Japanese mobile boss says he has already patented the technology

Apr 10, 2013 09:58 GMT  ·  By

Not a week seems to go by without some mention of Google's Glass project, so here is this week's episode, one that may or may not be followed by another one before Friday rolls around.

The subject matter is controversial, but the way it is conveyed is surprisingly gentle. Definitely not what we'd associate with the potential for a patent war.

That is because Masayoshi Son, the billionaire (and philanthropic) CEO of SoftBank, didn't give the impression that he was out for blood when he gave that two-hour speech to his shareholders about his technological predictions for the next 30 years.

It was more of an attempt at one-upmanship than anything else really, if we were to guess: Google is making the Glass augmented reality headset, so the man scored points by saying he owns the patent for such things.

Sure enough, a Japanese patent filing (Ekouhou patent filing) describes “translation glasses with captions.”

They can understand what a person is saying and provide translations, subtitles really, as a visual overlay.
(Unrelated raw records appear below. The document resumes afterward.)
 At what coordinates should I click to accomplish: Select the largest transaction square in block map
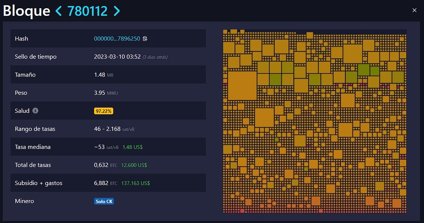(x=242, y=86)
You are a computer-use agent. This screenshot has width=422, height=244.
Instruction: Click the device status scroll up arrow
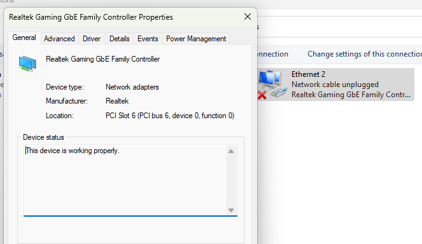(x=231, y=151)
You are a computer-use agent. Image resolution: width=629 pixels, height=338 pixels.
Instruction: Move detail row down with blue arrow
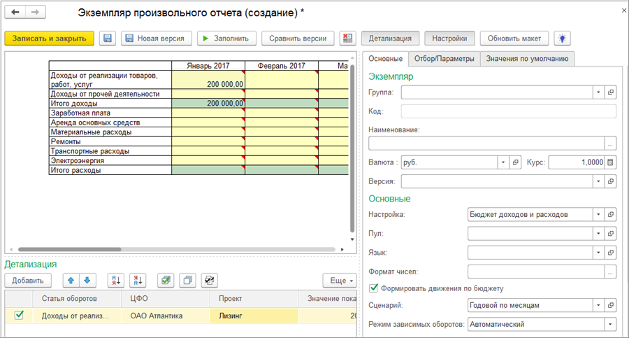[x=87, y=281]
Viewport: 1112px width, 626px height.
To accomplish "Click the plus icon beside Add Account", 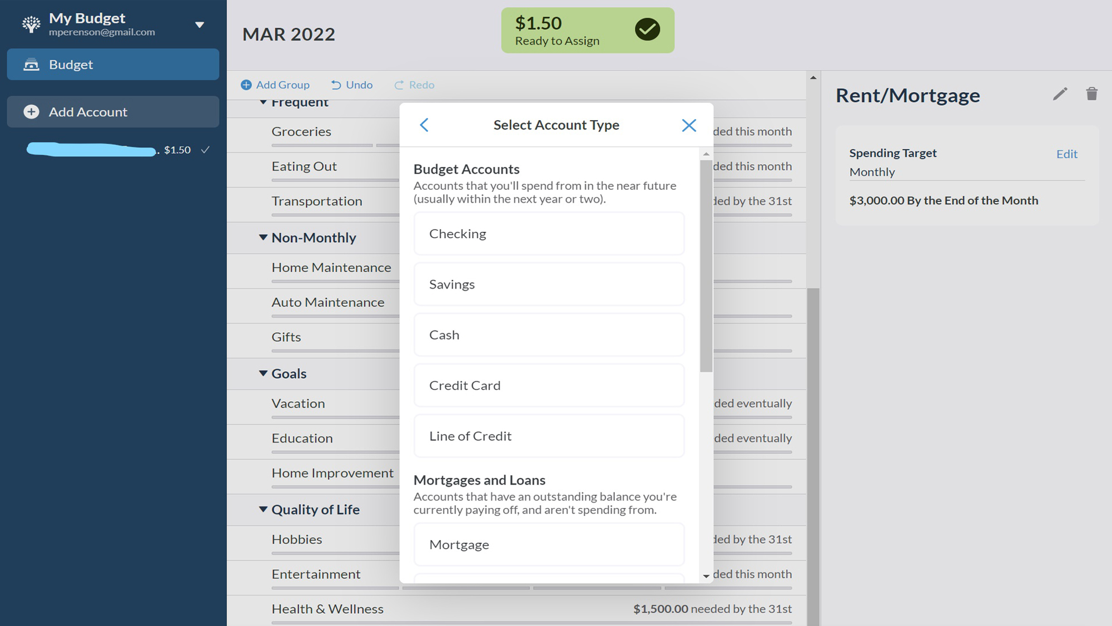I will tap(31, 112).
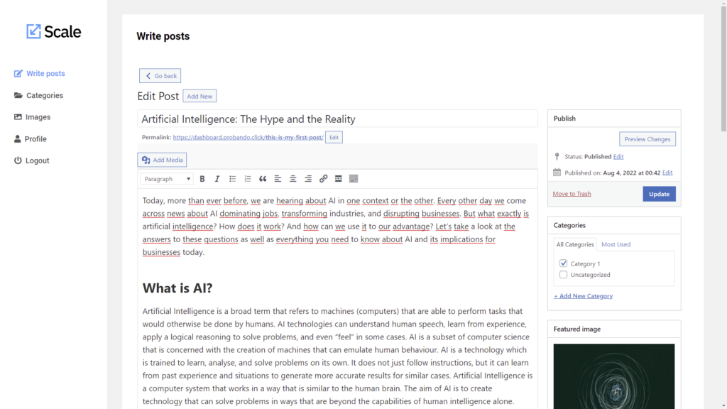The width and height of the screenshot is (727, 409).
Task: Uncheck Category 1
Action: click(563, 263)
It's not quite the same thing as the Glass, not as sophisticated and multi-purpose in any event, but the idea is close enough that trouble could spark if either side wanted some action.
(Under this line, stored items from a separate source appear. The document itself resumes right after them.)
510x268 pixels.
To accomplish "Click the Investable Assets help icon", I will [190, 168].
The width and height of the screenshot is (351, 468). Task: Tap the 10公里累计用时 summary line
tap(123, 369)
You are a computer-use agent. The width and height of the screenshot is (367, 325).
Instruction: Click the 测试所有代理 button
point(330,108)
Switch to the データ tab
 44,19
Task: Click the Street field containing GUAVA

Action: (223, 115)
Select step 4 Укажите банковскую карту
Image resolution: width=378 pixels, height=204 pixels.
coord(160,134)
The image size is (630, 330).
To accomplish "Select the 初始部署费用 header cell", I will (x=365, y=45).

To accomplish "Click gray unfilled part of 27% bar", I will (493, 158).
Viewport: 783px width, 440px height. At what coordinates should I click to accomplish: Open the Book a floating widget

After all, in one of the recent Google Glass promo videos, a man uses the spectacles (or rather monocle with double frames) to translate his own words.

Hopefully, there won't be though. We already have enough patents wars, what with Samsung and Apple going after each other over the rights to make tablets, and the entire Samsung-LG situation that caused a police investigation at one of the former's headquarters.

If nothing else, the existence of this patent will make it easier for companies to directly oppose Google without fear that they have to use its patent. Not like Google would be keen to license it.